Kiev, March 15: Cyber-security researchers have discovered a new destructive wiper malware that is affecting computer systems in Ukraine, and erases user data and partition information from any drives attached to a compromised machine.
Slovakia-based cybersecurity firm ESET found the new malware, making it at least the third strain of wiper to have hit the Ukrainian systems since the Russian invasion started.
“ESET research warns about the discovery of a 3rd destructive wiper deployed in Ukraine,” the firm tweeted late on Monday.
“ESET telemetry shows that it was seen on a few dozen systems in a limited number of organisations,” it added.
Interestingly, ‘CaddyWiper’ avoids destroying data on domain controllers.
“This is probably a way for the attackers to keep their access inside the organisation while still disturbing operations,” the researchers informed.

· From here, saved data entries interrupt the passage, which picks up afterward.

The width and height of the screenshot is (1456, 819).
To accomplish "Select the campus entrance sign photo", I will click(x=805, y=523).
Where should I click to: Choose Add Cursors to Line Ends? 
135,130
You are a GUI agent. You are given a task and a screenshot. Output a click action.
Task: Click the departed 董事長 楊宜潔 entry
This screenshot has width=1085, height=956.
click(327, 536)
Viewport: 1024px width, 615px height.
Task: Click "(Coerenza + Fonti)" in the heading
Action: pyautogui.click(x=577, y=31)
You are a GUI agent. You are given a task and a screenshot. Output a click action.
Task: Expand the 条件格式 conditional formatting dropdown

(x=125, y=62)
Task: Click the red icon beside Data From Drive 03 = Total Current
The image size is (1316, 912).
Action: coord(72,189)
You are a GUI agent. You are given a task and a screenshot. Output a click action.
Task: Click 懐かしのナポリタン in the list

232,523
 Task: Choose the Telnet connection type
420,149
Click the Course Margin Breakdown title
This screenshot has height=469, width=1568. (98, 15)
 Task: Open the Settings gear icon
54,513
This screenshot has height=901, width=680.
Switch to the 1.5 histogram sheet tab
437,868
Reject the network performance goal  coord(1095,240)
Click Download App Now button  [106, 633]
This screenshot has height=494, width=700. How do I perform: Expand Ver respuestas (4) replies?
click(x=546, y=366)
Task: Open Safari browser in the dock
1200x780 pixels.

ESET researchers previously found two other strains of wiper malware targeting computers in Ukraine.
The Ukrainian government’s cyber-security authority said recently that its cyber defences are repelling most hacking attacks, adding that the cyber-war with Russia was unprecedented.
Since the Russian invasion began, the country has launched an “IT army of Ukraine”, which has been carrying out cyber attacks on Russian targets.
The cyber war between Russia and Ukraine has intensified, with Russia using a new destructive malware to permanently destroy data on systems belonging to Ukrainian organisations.
Russia’s invasion of Ukraine has led to hacking groups increasing their activities globally.